OBJECTIVE:
Return every line of the listing below verbatim, with nothing added, dropped, or altered.

EXTRACTED MATERIAL:

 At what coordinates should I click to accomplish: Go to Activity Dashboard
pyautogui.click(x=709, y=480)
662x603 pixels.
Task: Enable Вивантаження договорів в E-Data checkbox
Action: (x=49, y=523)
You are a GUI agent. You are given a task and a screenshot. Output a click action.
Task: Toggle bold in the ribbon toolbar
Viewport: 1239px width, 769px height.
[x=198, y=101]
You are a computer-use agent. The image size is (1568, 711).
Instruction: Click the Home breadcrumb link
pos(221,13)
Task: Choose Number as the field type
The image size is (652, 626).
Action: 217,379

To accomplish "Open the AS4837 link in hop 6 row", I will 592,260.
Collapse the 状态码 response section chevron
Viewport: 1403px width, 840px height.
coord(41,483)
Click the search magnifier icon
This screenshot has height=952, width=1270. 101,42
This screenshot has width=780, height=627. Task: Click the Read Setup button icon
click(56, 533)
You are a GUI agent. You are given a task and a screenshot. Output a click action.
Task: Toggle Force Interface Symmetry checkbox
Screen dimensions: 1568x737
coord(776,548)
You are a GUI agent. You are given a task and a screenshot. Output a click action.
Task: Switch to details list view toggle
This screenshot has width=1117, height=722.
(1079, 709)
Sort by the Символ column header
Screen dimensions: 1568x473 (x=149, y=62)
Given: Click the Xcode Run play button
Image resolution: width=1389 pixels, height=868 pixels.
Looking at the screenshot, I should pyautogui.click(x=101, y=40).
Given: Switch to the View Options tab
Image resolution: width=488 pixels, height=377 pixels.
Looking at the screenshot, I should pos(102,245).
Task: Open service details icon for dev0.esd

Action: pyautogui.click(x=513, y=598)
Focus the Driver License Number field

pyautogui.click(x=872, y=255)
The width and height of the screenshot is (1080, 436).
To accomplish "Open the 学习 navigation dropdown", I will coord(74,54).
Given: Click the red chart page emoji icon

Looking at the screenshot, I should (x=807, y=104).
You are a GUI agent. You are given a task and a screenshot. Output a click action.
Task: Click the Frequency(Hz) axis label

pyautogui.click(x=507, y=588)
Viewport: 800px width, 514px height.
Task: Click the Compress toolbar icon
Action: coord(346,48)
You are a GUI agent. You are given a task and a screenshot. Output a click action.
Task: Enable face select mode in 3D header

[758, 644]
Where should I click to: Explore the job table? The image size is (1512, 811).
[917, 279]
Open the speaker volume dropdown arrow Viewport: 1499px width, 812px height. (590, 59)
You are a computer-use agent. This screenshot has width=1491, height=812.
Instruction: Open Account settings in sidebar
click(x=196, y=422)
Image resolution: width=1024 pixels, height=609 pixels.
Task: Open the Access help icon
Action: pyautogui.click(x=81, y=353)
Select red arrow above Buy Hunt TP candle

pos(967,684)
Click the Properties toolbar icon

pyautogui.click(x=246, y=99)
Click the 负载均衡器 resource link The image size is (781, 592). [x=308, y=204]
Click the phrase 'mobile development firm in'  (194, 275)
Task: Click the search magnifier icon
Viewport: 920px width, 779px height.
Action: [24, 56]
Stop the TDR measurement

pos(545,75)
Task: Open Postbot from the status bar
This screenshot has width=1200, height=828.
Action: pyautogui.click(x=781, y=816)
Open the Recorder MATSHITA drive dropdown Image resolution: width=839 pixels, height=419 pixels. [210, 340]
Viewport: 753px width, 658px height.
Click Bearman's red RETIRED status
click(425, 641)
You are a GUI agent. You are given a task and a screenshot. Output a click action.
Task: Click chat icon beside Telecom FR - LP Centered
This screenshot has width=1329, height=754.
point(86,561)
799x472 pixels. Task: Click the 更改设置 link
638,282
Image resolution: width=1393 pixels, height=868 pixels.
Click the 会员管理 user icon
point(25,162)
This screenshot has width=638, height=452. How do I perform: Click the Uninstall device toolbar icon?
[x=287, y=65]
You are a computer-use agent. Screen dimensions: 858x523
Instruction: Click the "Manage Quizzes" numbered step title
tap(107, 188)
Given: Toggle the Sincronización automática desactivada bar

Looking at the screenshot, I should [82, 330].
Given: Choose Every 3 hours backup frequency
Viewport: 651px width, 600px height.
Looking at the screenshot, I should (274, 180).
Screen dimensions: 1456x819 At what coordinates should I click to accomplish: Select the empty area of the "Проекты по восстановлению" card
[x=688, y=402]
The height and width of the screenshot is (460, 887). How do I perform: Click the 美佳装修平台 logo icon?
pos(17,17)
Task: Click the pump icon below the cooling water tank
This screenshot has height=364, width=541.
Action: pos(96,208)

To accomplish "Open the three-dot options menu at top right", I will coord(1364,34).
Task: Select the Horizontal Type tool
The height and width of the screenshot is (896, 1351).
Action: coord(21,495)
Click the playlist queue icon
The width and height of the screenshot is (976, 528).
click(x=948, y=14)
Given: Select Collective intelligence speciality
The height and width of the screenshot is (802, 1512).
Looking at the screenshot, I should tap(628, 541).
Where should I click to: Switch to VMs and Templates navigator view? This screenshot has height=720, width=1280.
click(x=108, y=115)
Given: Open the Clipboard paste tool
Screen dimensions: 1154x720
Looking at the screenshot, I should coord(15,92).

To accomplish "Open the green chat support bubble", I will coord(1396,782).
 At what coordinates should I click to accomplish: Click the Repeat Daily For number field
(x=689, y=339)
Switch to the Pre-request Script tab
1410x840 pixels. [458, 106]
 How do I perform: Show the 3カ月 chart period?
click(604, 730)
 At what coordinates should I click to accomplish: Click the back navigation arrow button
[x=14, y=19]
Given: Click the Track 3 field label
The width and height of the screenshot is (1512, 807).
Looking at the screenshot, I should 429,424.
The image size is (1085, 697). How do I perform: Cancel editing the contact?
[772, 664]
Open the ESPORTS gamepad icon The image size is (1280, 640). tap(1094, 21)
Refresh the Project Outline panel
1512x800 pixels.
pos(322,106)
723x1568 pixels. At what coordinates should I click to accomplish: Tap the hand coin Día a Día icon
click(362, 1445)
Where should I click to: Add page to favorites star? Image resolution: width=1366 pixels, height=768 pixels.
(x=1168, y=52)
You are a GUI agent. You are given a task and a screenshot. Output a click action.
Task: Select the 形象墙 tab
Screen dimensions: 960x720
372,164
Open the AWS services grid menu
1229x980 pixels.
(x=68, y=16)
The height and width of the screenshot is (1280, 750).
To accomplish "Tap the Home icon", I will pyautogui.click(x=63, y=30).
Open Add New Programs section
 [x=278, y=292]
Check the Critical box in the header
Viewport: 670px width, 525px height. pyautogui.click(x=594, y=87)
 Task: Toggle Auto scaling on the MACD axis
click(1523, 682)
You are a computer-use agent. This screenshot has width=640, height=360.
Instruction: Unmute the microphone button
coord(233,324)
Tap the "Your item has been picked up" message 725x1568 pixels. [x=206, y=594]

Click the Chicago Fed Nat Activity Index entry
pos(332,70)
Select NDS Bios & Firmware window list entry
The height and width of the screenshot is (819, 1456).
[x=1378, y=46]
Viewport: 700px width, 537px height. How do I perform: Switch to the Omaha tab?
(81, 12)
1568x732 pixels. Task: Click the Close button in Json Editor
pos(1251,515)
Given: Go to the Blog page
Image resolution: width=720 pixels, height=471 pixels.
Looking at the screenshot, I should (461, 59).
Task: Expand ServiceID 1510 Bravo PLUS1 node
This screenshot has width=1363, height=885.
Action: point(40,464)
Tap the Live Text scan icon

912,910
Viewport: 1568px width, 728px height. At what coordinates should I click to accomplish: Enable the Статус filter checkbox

OUTPUT BELOW:
 At what coordinates should I click to accomplish: Go to Activity Dashboard
pyautogui.click(x=709, y=480)
662x603 pixels.
Task: Enable Вивантаження договорів в E-Data checkbox
Action: (x=49, y=523)
You are a GUI agent. You are given a task and a screenshot. Output a click action.
Task: Toggle bold in the ribbon toolbar
Viewport: 1239px width, 769px height.
[x=198, y=101]
You are a computer-use agent. The image size is (1568, 711).
Instruction: Click the Home breadcrumb link
pos(221,13)
Task: Choose Number as the field type
The image size is (652, 626).
Action: 217,379

To accomplish "Open the AS4837 link in hop 6 row", I will 592,260.
Collapse the 状态码 response section chevron
Viewport: 1403px width, 840px height.
coord(41,483)
Click the search magnifier icon
This screenshot has height=952, width=1270. 101,42
This screenshot has width=780, height=627. Task: Click the Read Setup button icon
click(56, 533)
You are a GUI agent. You are given a task and a screenshot. Output a click action.
Task: Toggle Force Interface Symmetry checkbox
Screen dimensions: 1568x737
coord(776,548)
You are a GUI agent. You are given a task and a screenshot. Output a click action.
Task: Switch to details list view toggle
This screenshot has width=1117, height=722.
(1079, 709)
Sort by the Символ column header
Screen dimensions: 1568x473 (x=149, y=62)
Given: Click the Xcode Run play button
Image resolution: width=1389 pixels, height=868 pixels.
Looking at the screenshot, I should pyautogui.click(x=101, y=40).
Given: Switch to the View Options tab
Image resolution: width=488 pixels, height=377 pixels.
Looking at the screenshot, I should pos(102,245).
Task: Open service details icon for dev0.esd

Action: pyautogui.click(x=513, y=598)
Focus the Driver License Number field

pyautogui.click(x=872, y=255)
The width and height of the screenshot is (1080, 436).
To accomplish "Open the 学习 navigation dropdown", I will coord(74,54).
Given: Click the red chart page emoji icon

Looking at the screenshot, I should (x=807, y=104).
You are a GUI agent. You are given a task and a screenshot. Output a click action.
Task: Click the Frequency(Hz) axis label

pyautogui.click(x=507, y=588)
Viewport: 800px width, 514px height.
Task: Click the Compress toolbar icon
Action: coord(346,48)
You are a GUI agent. You are given a task and a screenshot. Output a click action.
Task: Enable face select mode in 3D header

[758, 644]
Where should I click to: Explore the job table? The image size is (1512, 811).
[917, 279]
Open the speaker volume dropdown arrow Viewport: 1499px width, 812px height. (590, 59)
You are a computer-use agent. This screenshot has width=1491, height=812.
Instruction: Open Account settings in sidebar
click(x=196, y=422)
Image resolution: width=1024 pixels, height=609 pixels.
Task: Open the Access help icon
Action: pyautogui.click(x=81, y=353)
Select red arrow above Buy Hunt TP candle

pos(967,684)
Click the Properties toolbar icon

pyautogui.click(x=246, y=99)
Click the 负载均衡器 resource link The image size is (781, 592). [x=308, y=204]
Click the phrase 'mobile development firm in'  (194, 275)
Task: Click the search magnifier icon
Viewport: 920px width, 779px height.
Action: [24, 56]
Stop the TDR measurement

pos(545,75)
Task: Open Postbot from the status bar
This screenshot has width=1200, height=828.
Action: pyautogui.click(x=781, y=816)
Open the Recorder MATSHITA drive dropdown Image resolution: width=839 pixels, height=419 pixels. [210, 340]
Viewport: 753px width, 658px height.
Click Bearman's red RETIRED status
click(425, 641)
You are a GUI agent. You are given a task and a screenshot. Output a click action.
Task: Click chat icon beside Telecom FR - LP Centered
This screenshot has width=1329, height=754.
point(86,561)
799x472 pixels. Task: Click the 更改设置 link
638,282
Image resolution: width=1393 pixels, height=868 pixels.
Click the 会员管理 user icon
point(25,162)
This screenshot has width=638, height=452. How do I perform: Click the Uninstall device toolbar icon?
[x=287, y=65]
You are a computer-use agent. Screen dimensions: 858x523
Instruction: Click the "Manage Quizzes" numbered step title
tap(107, 188)
Given: Toggle the Sincronización automática desactivada bar

Looking at the screenshot, I should [82, 330].
Given: Choose Every 3 hours backup frequency
Viewport: 651px width, 600px height.
Looking at the screenshot, I should (274, 180).
Screen dimensions: 1456x819 At what coordinates should I click to accomplish: Select the empty area of the "Проекты по восстановлению" card
[x=688, y=402]
The height and width of the screenshot is (460, 887). How do I perform: Click the 美佳装修平台 logo icon?
pos(17,17)
Task: Click the pump icon below the cooling water tank
This screenshot has height=364, width=541.
Action: pos(96,208)

To accomplish "Open the three-dot options menu at top right", I will coord(1364,34).
Task: Select the Horizontal Type tool
The height and width of the screenshot is (896, 1351).
Action: coord(21,495)
Click the playlist queue icon
The width and height of the screenshot is (976, 528).
click(x=948, y=14)
Given: Select Collective intelligence speciality
The height and width of the screenshot is (802, 1512).
Looking at the screenshot, I should tap(628, 541).
Where should I click to: Switch to VMs and Templates navigator view? This screenshot has height=720, width=1280.
click(x=108, y=115)
Given: Open the Clipboard paste tool
Screen dimensions: 1154x720
Looking at the screenshot, I should coord(15,92).

To accomplish "Open the green chat support bubble", I will coord(1396,782).
 At what coordinates should I click to accomplish: Click the Repeat Daily For number field
(x=689, y=339)
Switch to the Pre-request Script tab
1410x840 pixels. [458, 106]
 How do I perform: Show the 3カ月 chart period?
click(604, 730)
 At what coordinates should I click to accomplish: Click the back navigation arrow button
[x=14, y=19]
Given: Click the Track 3 field label
The width and height of the screenshot is (1512, 807).
Looking at the screenshot, I should 429,424.
The image size is (1085, 697). How do I perform: Cancel editing the contact?
[772, 664]
Open the ESPORTS gamepad icon The image size is (1280, 640). tap(1094, 21)
Refresh the Project Outline panel
1512x800 pixels.
pos(322,106)
723x1568 pixels. At what coordinates should I click to accomplish: Tap the hand coin Día a Día icon
click(362, 1445)
Where should I click to: Add page to favorites star? Image resolution: width=1366 pixels, height=768 pixels.
(x=1168, y=52)
You are a GUI agent. You are given a task and a screenshot. Output a click action.
Task: Select the 形象墙 tab
Screen dimensions: 960x720
372,164
Open the AWS services grid menu
1229x980 pixels.
(x=68, y=16)
The height and width of the screenshot is (1280, 750).
To accomplish "Tap the Home icon", I will pyautogui.click(x=63, y=30).
Open Add New Programs section
 [x=278, y=292]
Check the Critical box in the header
Viewport: 670px width, 525px height. pyautogui.click(x=594, y=87)
 Task: Toggle Auto scaling on the MACD axis
click(1523, 682)
You are a computer-use agent. This screenshot has width=640, height=360.
Instruction: Unmute the microphone button
coord(233,324)
Tap the "Your item has been picked up" message 725x1568 pixels. [x=206, y=594]

Click the Chicago Fed Nat Activity Index entry
pos(332,70)
Select NDS Bios & Firmware window list entry
The height and width of the screenshot is (819, 1456).
[x=1378, y=46]
Viewport: 700px width, 537px height. How do I perform: Switch to the Omaha tab?
(81, 12)
1568x732 pixels. Task: Click the Close button in Json Editor
pos(1251,515)
Given: Go to the Blog page
Image resolution: width=720 pixels, height=471 pixels.
Looking at the screenshot, I should (461, 59).
Task: Expand ServiceID 1510 Bravo PLUS1 node
This screenshot has width=1363, height=885.
Action: point(40,464)
Tap the Live Text scan icon

912,910
Viewport: 1568px width, 728px height. At what coordinates should I click to accomplish: Enable the Статус filter checkbox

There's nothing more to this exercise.